Alarma sanitaria: más de 110.000 chicos sin vacunas y una cobertura que cayó al piso
La caída en los índices de vacunación en Argentina encendió las alarmas entre especialistas en salud pública. El médico epidemiólogo Hugo Pizzi fue uno de los primeros en levantar la voz: advirtió que el país pasó de una cobertura cercana al 90% a oscilar apenas entre el 60 y el 65%, una diferencia que, según él mismo remarcó, pone en riesgo la salud de miles de niños y adolescentes.
Una brecha que preocupa
Antes de la pandemia, Argentina se acercaba a los estándares internacionales de protección comunitaria. El umbral ideal para garantizar inmunidad de rebaño es del 95%, y si bien el país nunca lo alcanzó, el 90% que sostenía hasta 2020 era considerado por los expertos como un nivel “estupendo”.
Hoy, ese porcentaje se derrumbó. “Estamos oscilando entre un 60 y un 65%, o un poquito más arriba. Es muy bajo”, señaló Pizzi con contundencia.
El dato más alarmante: miles de chicos sin ninguna vacuna
Más allá del promedio general, lo que mayor preocupación genera es la cantidad de menores que nunca recibieron ninguna dosis del calendario oficial de vacunación. Se trata de un dato que va más allá de esquemas incompletos: son chicos que nunca fueron vacunados.
“Hay chicos que no tienen una vacuna. Ninguna vacuna. Evidentemente es delicado porque estamos más o menos alrededor de 110.000 chicos”, afirmó Pizzi. El especialista aclaró que las cifras más recientes actualizaron ese número: una estimación anterior hablaba de 101.000 casos, pero los datos más precisos ya marcan los 110.000.
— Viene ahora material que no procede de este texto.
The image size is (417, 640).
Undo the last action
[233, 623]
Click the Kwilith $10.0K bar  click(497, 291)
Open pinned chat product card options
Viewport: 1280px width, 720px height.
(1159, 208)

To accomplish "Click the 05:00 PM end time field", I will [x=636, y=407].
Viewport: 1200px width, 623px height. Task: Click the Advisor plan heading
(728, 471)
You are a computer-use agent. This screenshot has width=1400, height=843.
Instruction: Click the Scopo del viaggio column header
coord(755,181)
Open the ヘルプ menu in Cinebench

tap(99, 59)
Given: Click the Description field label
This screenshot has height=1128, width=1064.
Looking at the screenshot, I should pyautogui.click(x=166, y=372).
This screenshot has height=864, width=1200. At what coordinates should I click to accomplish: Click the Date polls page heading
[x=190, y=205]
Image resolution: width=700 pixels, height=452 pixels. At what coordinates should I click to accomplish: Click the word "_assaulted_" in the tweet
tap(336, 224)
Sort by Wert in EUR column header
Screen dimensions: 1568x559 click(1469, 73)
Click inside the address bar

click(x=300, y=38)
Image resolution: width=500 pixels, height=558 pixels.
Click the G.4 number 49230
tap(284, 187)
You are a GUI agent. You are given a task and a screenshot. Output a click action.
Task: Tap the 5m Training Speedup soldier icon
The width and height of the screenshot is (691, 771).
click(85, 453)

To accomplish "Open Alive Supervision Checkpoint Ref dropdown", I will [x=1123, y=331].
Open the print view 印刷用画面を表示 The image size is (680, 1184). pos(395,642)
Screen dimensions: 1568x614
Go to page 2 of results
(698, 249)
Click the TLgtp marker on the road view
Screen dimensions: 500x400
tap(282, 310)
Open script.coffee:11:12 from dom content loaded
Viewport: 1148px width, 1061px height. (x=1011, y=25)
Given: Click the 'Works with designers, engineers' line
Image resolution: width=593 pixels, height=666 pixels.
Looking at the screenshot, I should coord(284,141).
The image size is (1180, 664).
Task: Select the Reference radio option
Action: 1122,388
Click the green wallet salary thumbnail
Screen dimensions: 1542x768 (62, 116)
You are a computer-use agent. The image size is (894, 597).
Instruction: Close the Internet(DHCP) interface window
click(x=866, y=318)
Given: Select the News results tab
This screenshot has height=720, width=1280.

“Eso nos hace percibir que el riesgo está presente y, lógicamente, el peligro es inminente”, subrayó.
El llamado a la acción
Ante este panorama, Pizzi hizo un llamado directo a las familias: revisar los carnés de vacunación de niños y adolescentes y completar los esquemas pendientes. La advertencia no es menor, ya que la baja cobertura abre la puerta al resurgimiento de enfermedades que, hasta hace pocos años, estaban controladas o prácticamente erradicadas en el país.
La situación pone sobre la mesa una pregunta que las autoridades sanitarias deberán responder con urgencia: qué factores explican este retroceso y qué políticas concretas se implementarán para revertirlo antes de que el riesgo se convierta en una crisis de salud pública de mayor escala.